不安、怒り、悲しみ……福島の子どもたちが描く”あのとき、きょう、みらい”
#本 #東日本大震災
赤や青、黄色に緑と、色とりどりの原色の絵の具を使用して描かれた子どもたちの絵。人々や動物たちが笑顔で描かれるこれらの絵を眺めていると、思わず顔がほころんできてしまう。だが、これらの絵が、被災地の子どもたちが描いたものであると知れば、そのほころびも薄れてしまうだろう。福島県相馬市に暮らす小学生たちの絵を集めた『ふくしまの子どもたちが描く あのとき、きょう、みらい。』(徳間書店)が刊行された。
編者である蟹江杏氏は、版画家として絵本の挿画や子どものお絵かきワークショップなどを行う人物。彼女は震災の翌日から、「被災地の子どもたちに絵本と画材を!」プロジェクトを開始した。かねてからの知り合いである、相馬市の教育委員会に勤務する佐藤史生氏を通じて、子どもたちに画材や絵本などを贈るこのプロジェクトでは、結果的に相馬市に7,500冊あまりの絵本と多くの画材を送ることに成功した。
また、4月初旬には実際の子どもたちの顔を見るため、蟹江氏は相馬に足を運ぶ。そこで、お絵かきワークショップを行った際、ある女の子は「私の描いたものを、みんなに見てもらいたい」と語ったそうだ。その真っ直ぐな言葉は蟹江氏を動かし、総合学習の授業として「ふくしまそうまの子どものえがくたいせつな絵展」を企画、各地で好評を集めたその展示は本書へと結実する。

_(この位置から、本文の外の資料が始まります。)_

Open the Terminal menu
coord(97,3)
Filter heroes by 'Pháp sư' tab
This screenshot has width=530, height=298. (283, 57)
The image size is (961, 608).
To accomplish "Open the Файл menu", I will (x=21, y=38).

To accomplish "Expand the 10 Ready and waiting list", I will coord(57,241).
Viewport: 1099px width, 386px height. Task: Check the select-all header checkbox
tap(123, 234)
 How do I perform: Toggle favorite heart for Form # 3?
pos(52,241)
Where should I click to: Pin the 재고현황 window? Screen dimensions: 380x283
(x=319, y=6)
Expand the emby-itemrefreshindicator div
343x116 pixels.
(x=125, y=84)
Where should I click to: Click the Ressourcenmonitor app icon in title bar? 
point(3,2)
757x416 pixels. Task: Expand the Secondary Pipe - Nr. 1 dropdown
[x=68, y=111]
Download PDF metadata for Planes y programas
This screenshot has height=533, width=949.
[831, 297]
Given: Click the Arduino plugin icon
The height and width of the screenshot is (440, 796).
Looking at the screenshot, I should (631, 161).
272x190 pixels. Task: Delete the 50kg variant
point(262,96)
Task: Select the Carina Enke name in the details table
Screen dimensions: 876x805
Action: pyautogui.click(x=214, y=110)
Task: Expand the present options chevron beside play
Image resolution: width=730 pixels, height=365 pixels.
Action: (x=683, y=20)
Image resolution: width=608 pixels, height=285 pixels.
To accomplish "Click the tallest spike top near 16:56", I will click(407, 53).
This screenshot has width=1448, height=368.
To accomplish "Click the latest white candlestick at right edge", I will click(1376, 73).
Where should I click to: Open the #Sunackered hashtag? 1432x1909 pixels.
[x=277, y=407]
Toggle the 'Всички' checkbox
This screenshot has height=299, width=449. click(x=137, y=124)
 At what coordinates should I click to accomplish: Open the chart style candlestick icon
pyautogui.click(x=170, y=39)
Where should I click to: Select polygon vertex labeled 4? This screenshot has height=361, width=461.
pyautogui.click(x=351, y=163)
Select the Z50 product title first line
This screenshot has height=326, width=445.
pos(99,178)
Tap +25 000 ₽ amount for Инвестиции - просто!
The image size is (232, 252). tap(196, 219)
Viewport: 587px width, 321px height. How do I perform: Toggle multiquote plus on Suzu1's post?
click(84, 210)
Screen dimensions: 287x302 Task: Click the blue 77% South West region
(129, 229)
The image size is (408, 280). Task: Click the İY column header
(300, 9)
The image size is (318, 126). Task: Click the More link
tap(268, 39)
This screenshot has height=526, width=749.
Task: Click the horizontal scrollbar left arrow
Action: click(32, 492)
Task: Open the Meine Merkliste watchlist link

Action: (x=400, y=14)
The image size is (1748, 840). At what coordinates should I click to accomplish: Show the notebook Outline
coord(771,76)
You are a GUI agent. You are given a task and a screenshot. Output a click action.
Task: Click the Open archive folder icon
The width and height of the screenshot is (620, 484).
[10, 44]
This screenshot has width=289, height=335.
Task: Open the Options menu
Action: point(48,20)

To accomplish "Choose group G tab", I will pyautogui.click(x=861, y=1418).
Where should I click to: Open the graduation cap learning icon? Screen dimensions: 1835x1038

そんな経緯とともに、本書に掲載される小学生たちの作品はおよそ120点。9.3メートルの大津波によって、相馬市では死者456人、行方不明者3人の被害を記録した(10月3日現在)。その中には、下校途中に津波に巻き込まれた小学生もおり、近親者が津波に流されて命を落とした生徒も少なくない。大人ですら乗り越えることの難しいこの事態に直面し、子どもたちは何を感じたのだろうか?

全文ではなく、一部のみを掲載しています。